TRY IT
From the line that contains "Negocios (279, 126)" to the last line of the records below, copy everything exactly, both ends included.

(SUPPLIED DATA begins)

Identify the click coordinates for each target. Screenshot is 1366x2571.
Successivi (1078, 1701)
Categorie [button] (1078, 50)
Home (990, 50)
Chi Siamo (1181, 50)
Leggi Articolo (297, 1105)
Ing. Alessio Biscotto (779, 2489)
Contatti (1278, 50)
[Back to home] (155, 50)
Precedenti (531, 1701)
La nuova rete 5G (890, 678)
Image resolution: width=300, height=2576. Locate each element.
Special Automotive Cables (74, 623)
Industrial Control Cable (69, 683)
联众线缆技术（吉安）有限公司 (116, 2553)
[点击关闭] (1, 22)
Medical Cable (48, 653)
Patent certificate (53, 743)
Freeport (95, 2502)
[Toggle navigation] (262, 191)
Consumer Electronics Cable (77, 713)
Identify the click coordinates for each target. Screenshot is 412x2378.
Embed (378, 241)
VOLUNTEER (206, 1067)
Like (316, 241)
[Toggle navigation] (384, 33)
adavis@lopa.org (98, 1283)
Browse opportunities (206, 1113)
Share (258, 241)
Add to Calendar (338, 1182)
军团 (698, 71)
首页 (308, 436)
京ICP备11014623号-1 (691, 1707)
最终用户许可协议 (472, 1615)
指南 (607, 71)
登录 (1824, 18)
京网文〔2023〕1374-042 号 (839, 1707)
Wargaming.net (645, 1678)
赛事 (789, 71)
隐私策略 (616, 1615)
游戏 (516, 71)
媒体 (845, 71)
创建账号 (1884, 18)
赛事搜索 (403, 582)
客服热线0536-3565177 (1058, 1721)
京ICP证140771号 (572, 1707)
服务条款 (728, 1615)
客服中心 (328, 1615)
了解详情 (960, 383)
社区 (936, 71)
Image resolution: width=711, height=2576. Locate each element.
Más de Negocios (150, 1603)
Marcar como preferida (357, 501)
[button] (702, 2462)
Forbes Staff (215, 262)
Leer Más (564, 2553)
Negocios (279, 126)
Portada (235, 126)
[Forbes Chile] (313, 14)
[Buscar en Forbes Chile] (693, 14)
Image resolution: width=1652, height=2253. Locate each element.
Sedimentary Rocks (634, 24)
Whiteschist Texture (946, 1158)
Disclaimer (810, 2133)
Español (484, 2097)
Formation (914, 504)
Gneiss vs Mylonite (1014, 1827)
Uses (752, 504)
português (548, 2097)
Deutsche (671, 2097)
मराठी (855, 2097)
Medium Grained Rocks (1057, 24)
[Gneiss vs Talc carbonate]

(SUPPLIED DATA ends)

RESPONSE AREA
Negocios (279, 126)
Portada (235, 126)
[Forbes Chile] (313, 14)
[Buscar en Forbes Chile] (693, 14)
Image resolution: width=1652, height=2253. Locate each element.
Sedimentary Rocks (634, 24)
Whiteschist Texture (946, 1158)
Disclaimer (810, 2133)
Español (484, 2097)
Formation (914, 504)
Gneiss vs Mylonite (1014, 1827)
Uses (752, 504)
português (548, 2097)
Deutsche (671, 2097)
मराठी (855, 2097)
Medium Grained Rocks (1057, 24)
[Gneiss vs Talc carbonate]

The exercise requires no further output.